**What the task requires:** Nothing but the lines from the one that contains "743x597 pixels." through the end of the data should be reproduced, and each must match exactly.

____________________

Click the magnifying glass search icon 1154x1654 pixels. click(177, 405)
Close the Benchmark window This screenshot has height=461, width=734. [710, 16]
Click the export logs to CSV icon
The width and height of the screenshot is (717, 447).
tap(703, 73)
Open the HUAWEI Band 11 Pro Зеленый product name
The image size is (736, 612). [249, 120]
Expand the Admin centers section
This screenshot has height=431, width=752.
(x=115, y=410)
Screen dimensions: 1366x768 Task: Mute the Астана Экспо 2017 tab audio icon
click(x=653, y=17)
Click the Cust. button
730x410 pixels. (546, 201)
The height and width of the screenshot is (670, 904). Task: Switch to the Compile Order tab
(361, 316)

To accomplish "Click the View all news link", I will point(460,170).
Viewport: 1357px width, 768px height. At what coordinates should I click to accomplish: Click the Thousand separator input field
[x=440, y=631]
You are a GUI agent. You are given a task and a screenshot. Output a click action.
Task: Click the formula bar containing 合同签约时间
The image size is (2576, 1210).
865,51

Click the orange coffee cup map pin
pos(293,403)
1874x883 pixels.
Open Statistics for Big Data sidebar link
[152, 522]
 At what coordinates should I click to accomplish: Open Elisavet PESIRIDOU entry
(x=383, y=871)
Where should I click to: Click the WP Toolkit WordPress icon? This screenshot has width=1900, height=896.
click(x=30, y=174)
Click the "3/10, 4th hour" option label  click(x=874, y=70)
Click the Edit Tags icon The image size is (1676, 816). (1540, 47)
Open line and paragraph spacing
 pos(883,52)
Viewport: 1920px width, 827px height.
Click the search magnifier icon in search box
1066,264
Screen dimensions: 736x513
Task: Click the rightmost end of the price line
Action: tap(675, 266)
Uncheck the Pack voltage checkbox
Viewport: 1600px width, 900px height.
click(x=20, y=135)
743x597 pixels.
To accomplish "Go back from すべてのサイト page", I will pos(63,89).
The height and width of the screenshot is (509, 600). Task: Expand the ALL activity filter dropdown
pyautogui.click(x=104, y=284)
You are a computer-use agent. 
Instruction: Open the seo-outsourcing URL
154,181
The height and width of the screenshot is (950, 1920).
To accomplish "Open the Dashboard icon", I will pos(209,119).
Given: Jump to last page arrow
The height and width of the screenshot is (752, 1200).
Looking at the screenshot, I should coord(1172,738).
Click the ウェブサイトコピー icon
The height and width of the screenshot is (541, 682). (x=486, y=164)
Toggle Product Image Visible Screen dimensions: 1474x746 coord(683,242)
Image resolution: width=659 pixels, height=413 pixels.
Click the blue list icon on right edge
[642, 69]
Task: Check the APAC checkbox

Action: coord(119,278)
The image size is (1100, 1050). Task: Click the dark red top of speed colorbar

____________________

**Problem solution:**
743x597 pixels.
To accomplish "Go back from すべてのサイト page", I will pos(63,89).
The height and width of the screenshot is (509, 600). Task: Expand the ALL activity filter dropdown
pyautogui.click(x=104, y=284)
You are a computer-use agent. 
Instruction: Open the seo-outsourcing URL
154,181
The height and width of the screenshot is (950, 1920).
To accomplish "Open the Dashboard icon", I will pos(209,119).
Given: Jump to last page arrow
The height and width of the screenshot is (752, 1200).
Looking at the screenshot, I should coord(1172,738).
Click the ウェブサイトコピー icon
The height and width of the screenshot is (541, 682). (x=486, y=164)
Toggle Product Image Visible Screen dimensions: 1474x746 coord(683,242)
Image resolution: width=659 pixels, height=413 pixels.
Click the blue list icon on right edge
[642, 69]
Task: Check the APAC checkbox

Action: coord(119,278)
The image size is (1100, 1050). Task: Click the dark red top of speed colorbar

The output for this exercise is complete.